:: What is asked ::
From the rows below, pull out every line containing the string "screenshot". Matching is case-sensitive.

:: Data records ::
-- BEGIN --

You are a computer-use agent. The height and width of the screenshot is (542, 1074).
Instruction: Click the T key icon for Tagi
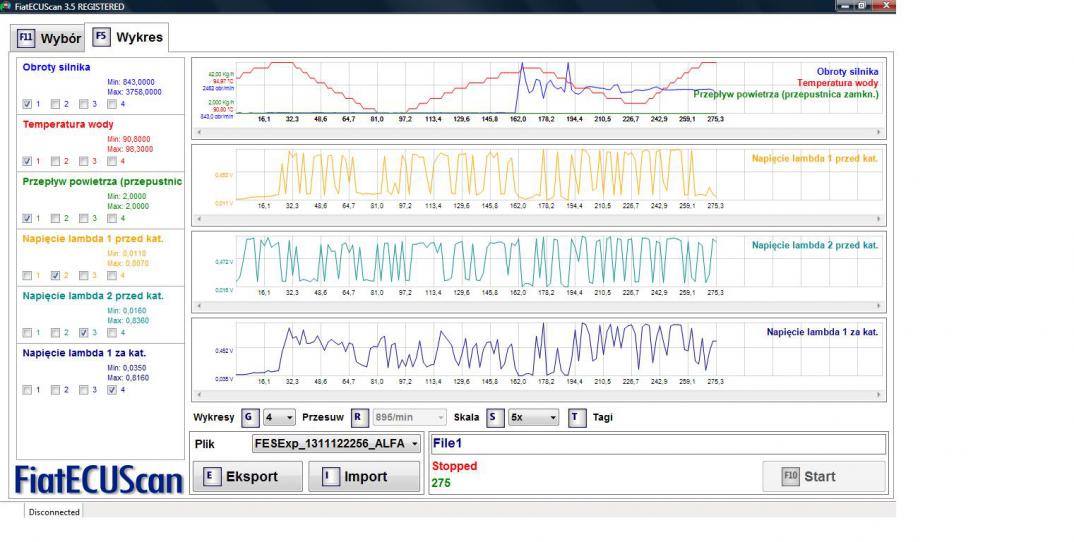[x=576, y=417]
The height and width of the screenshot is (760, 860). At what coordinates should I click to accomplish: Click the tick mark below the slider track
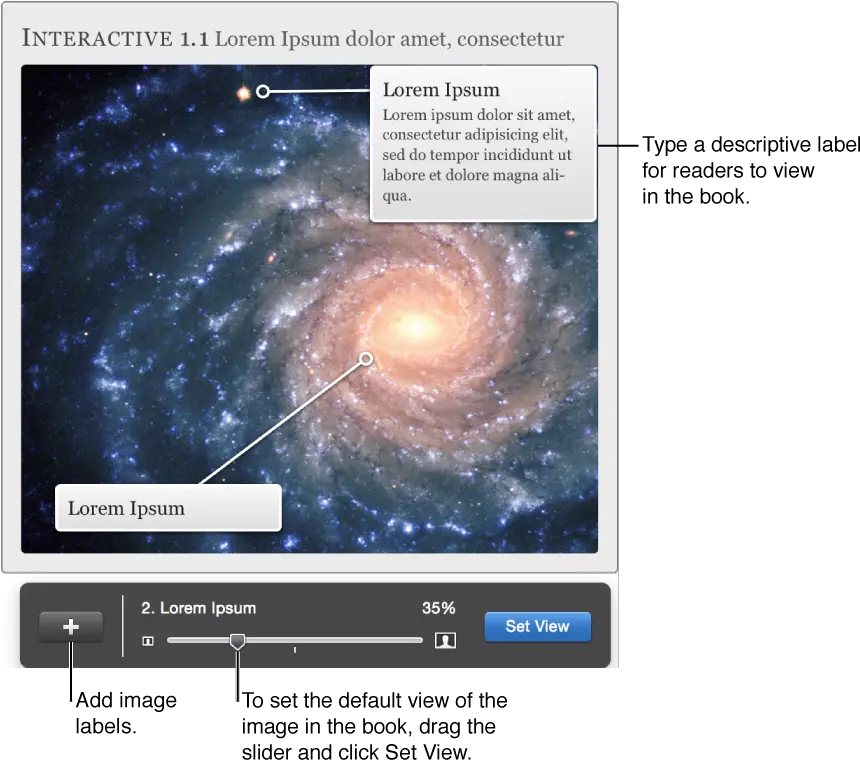295,648

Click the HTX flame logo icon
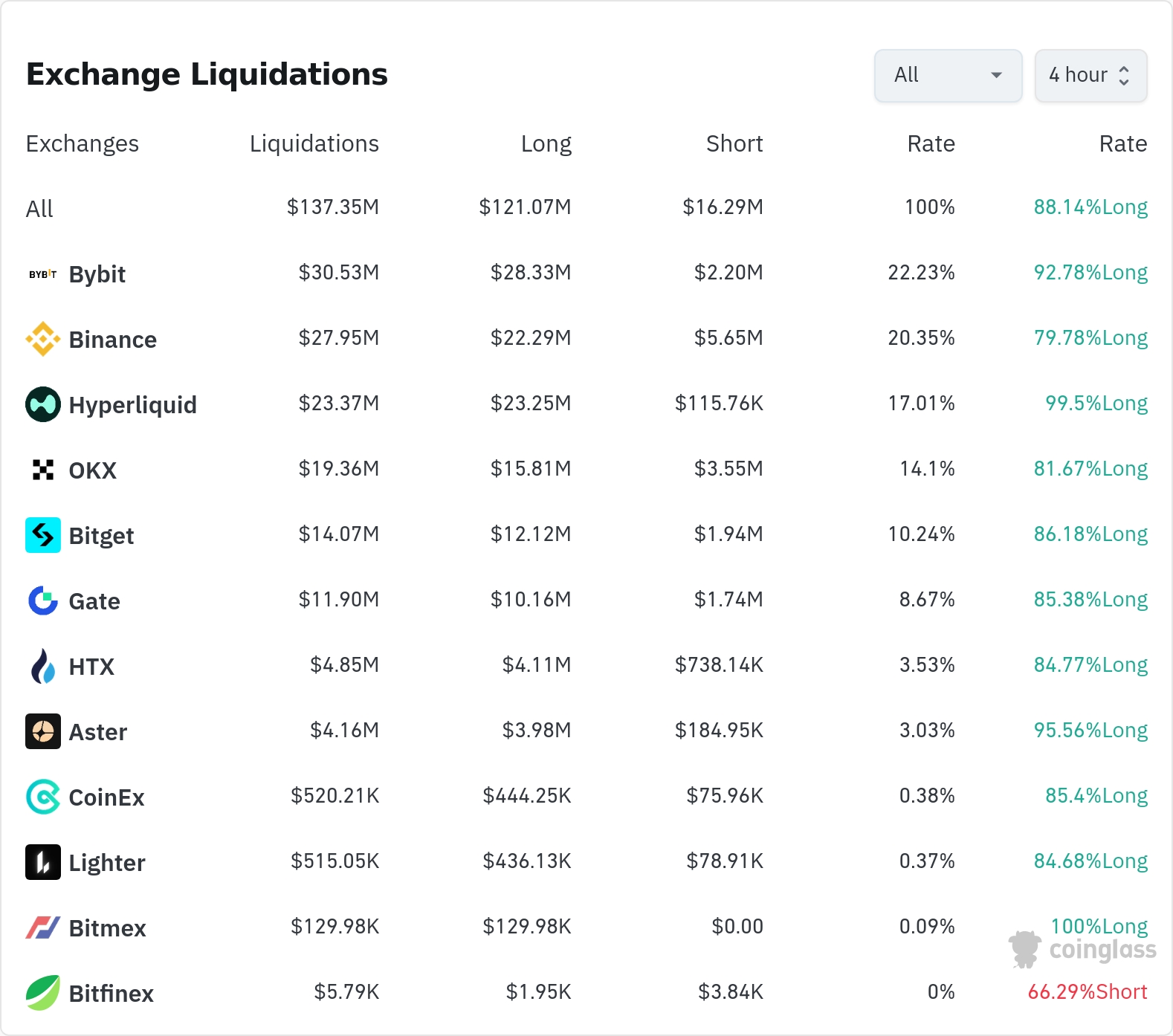click(x=43, y=666)
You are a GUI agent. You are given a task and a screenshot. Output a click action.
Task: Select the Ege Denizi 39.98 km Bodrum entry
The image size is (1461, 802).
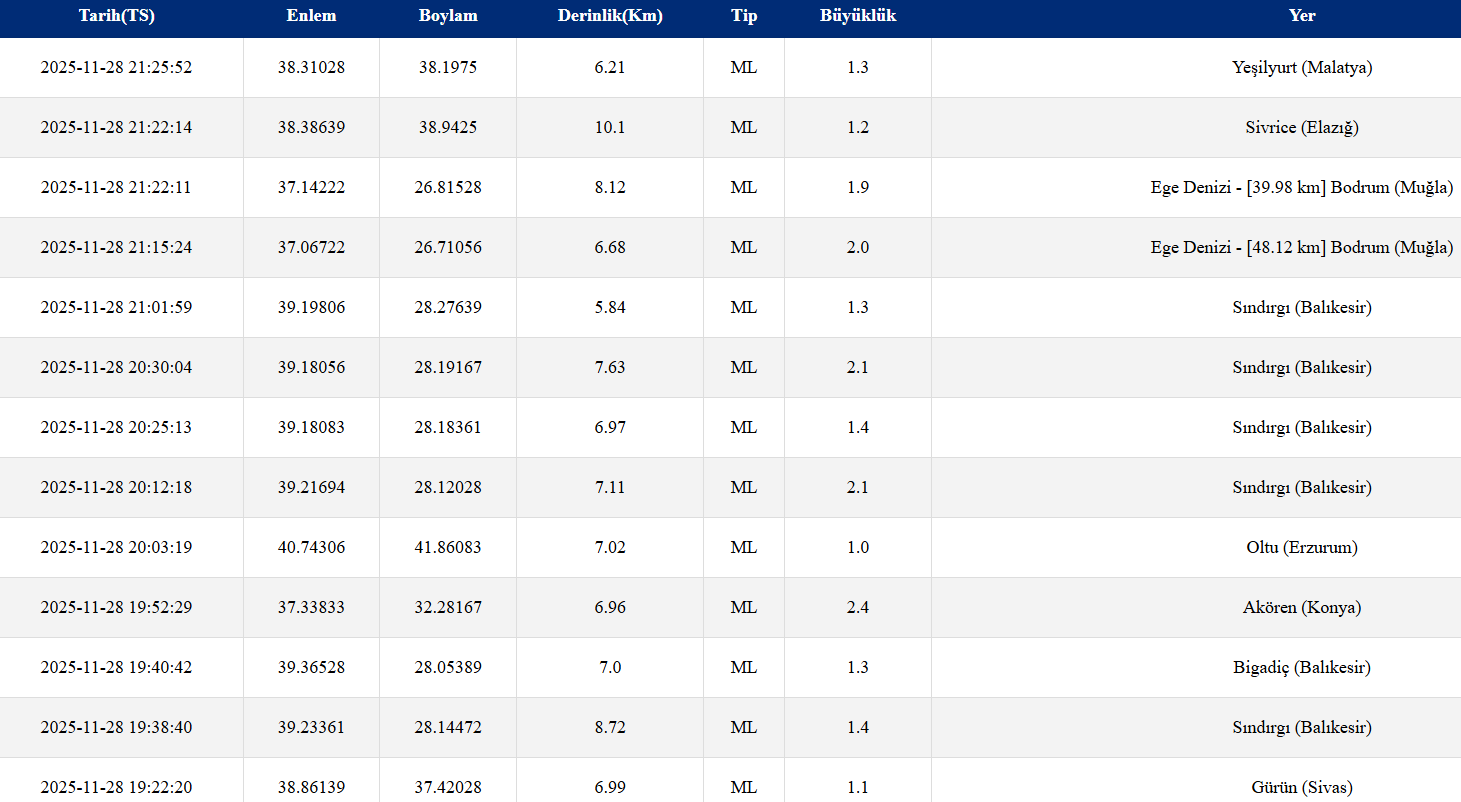coord(1302,188)
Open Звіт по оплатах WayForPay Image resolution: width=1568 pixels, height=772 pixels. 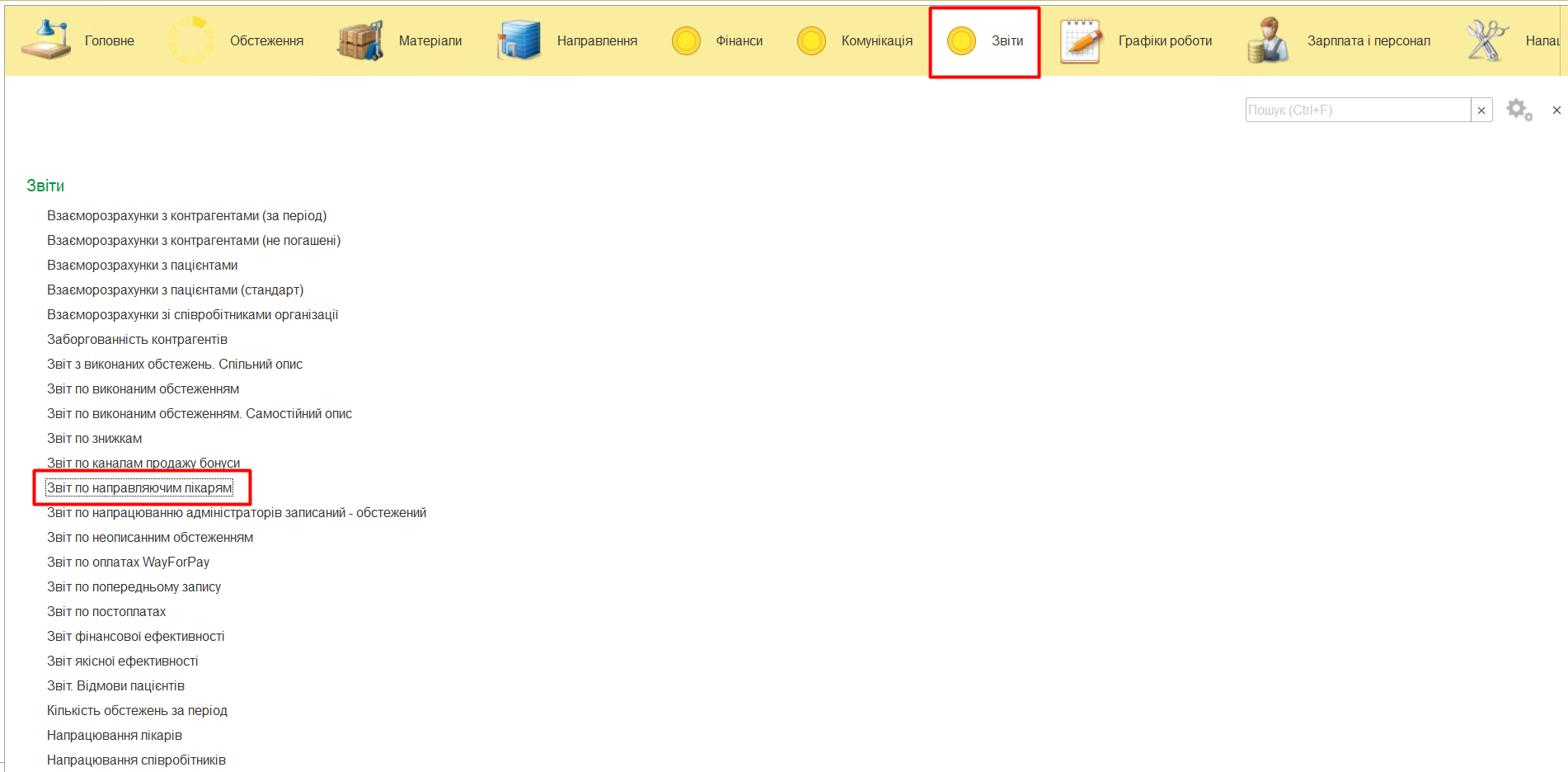(128, 563)
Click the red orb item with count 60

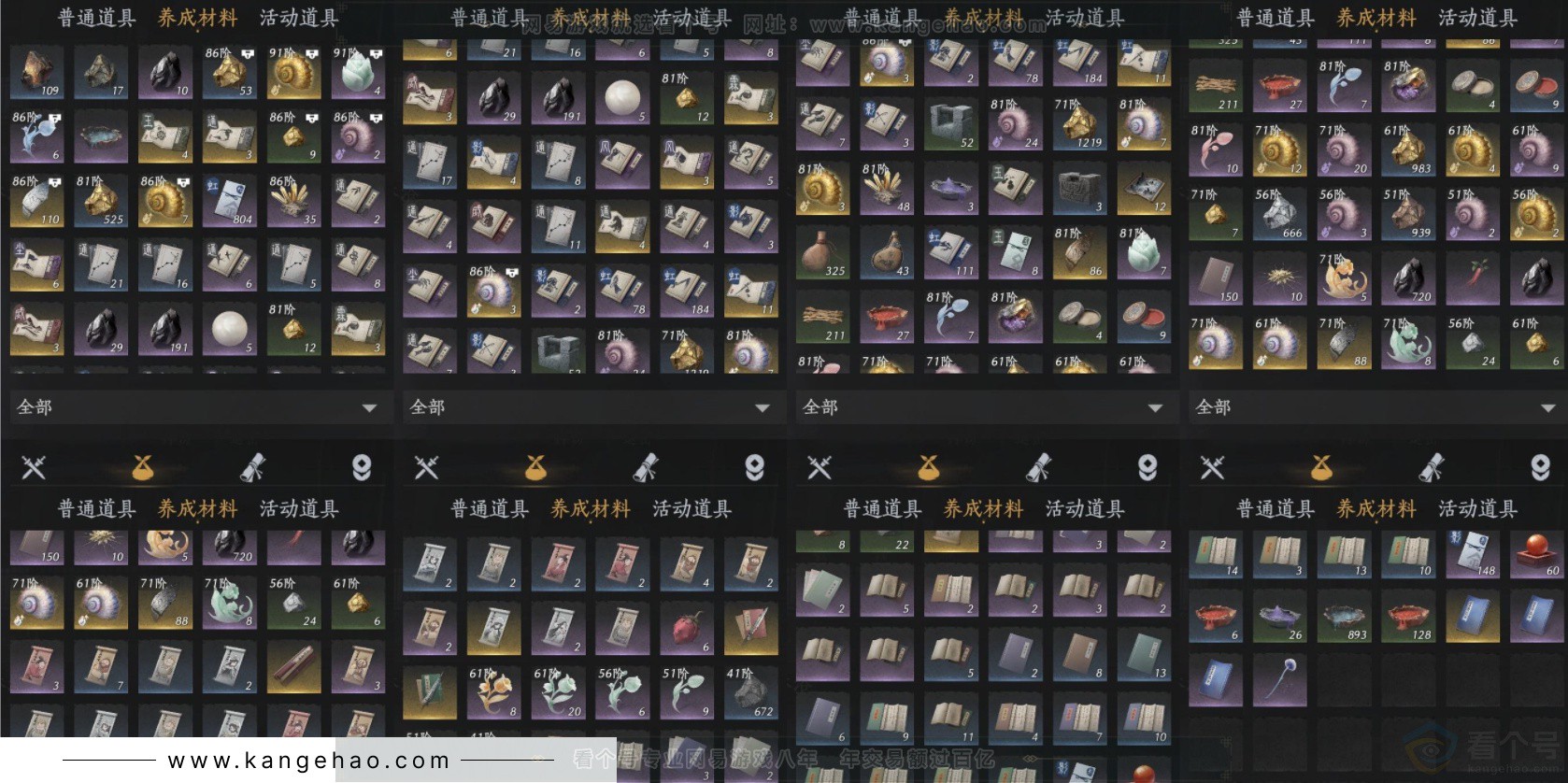click(1535, 553)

-- END --

:: Completed exercise ::
You are a computer-use agent. The height and width of the screenshot is (542, 1074).
The height and width of the screenshot is (760, 860). At what coordinates should I click to accomplish: Click the tick mark below the slider track
You are a GUI agent. You are given a task and a screenshot. Output a click action.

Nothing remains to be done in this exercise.